I interviewed my dad for StoryCorps a few years ago. An edited excerpt of our conversation will be on Morning Edition tomorrow morning. In it he talks about being from a WV mining community and about how my grandfather died in the mines. The StoryCorps people called me today and played the segment for me. They also called my dad and played it for him. We're both really pleased with the results. There's nothing fakey about editing stuff for the radio. Almost all interviews are carefully edited for time and clarity.
posted by irisclara at 10:58 PM on April 8, 2010 [2 favorites]


Long interviews with people are usually like DVD extras on their life -- if you're familiar with their other work they are great but sometimes they come off as windbags when you've never heard of them and have no frame of reference.
You're saying it could use some radio-friendly editing?
posted by zamboni at 5:19 AM on April 9, 2010


There's nothing fakey about editing stuff for the radio. Almost all interviews are carefully edited for time and clarity.

Yeah, I agree and I know that everyone takes out pauses, ums, and ahs in interviews and have no problem with that. I just had a problem with a specific example of a StoryCorp producer (giving a talk on how to interview people) that played us a 5 or 6 minute unedited segment and then played the final two minute version that went on the air and it included moving words and crying parts around to fit the story in a way I felt was crossing a line.

Minor edits are like punching up contrast or color on a photograph, but moving parts of a story around to sound more dramatic is like photoshoping things into or out of a photo and when that happens with photography we call that wrong for photojournalism.

Usually I like StoryCorps stuff, it's just that one example kind of soured me on the whole deal.
posted by mathowie at 1:48 PM on April 9, 2010


That's what I mean. In the original interview my dad doesn't give the mine description right before he talks about his dad dying in the mine. That was included because of the mention of methane in the mines. His mentions of his father were mostly scattered through the interview. When I asked him to talk about granddad he told me about going to basketball games with his dad before he talked about the mines.

It is all shuffled around to tell a currently relevant story.
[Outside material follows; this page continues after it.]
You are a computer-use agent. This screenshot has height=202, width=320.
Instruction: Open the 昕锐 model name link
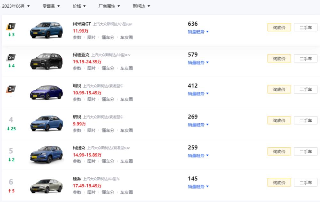(x=77, y=117)
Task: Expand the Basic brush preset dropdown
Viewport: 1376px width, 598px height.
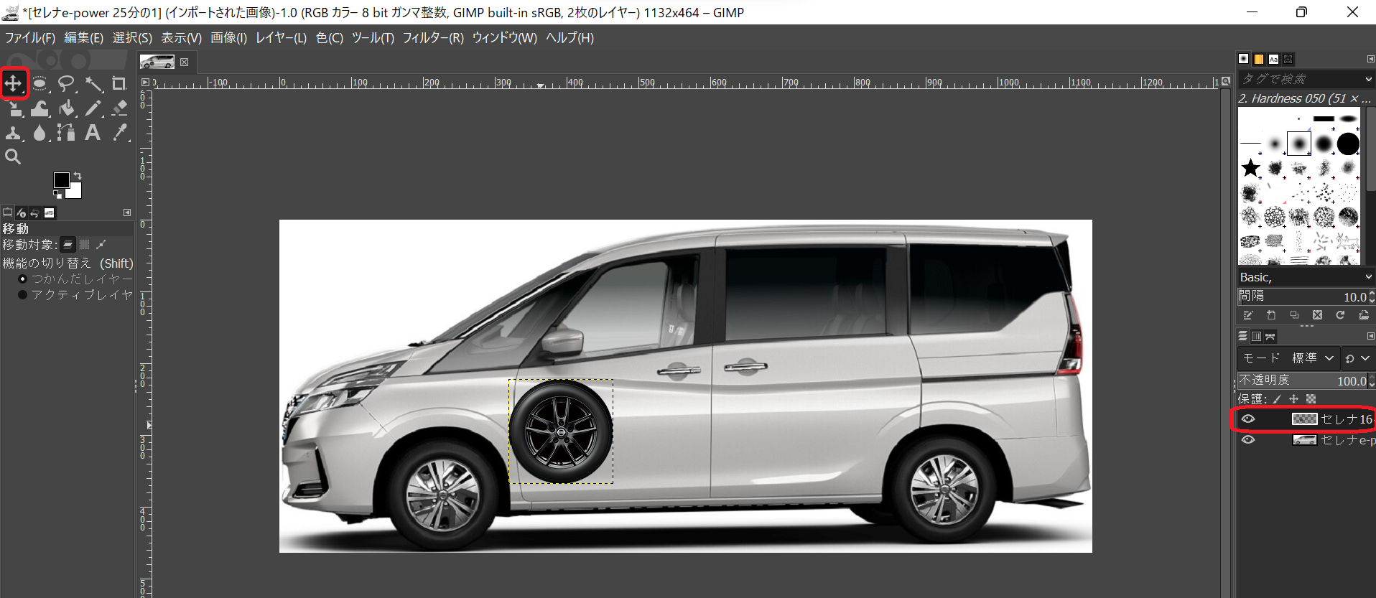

Maybe one day some one will want to hear the part about the ball games but leave out the part about the mines. Either way it's still my dad's story. His words. Squeezed into a two minute radio segment. It may be the most relevant my dad has ever been in two minutes.

There is perhaps a reason to question the practice of releasing the short StoryCorps segments. Are the interviews only useful in their full unedited form? I don't know. I do know that my interview was recorded because I heard the radio clips. If not for those heavily edited two minute segments I would never have heard of StoryCorps or thought it was something I wanted to contribute to. They're like a short term return on a long term investment.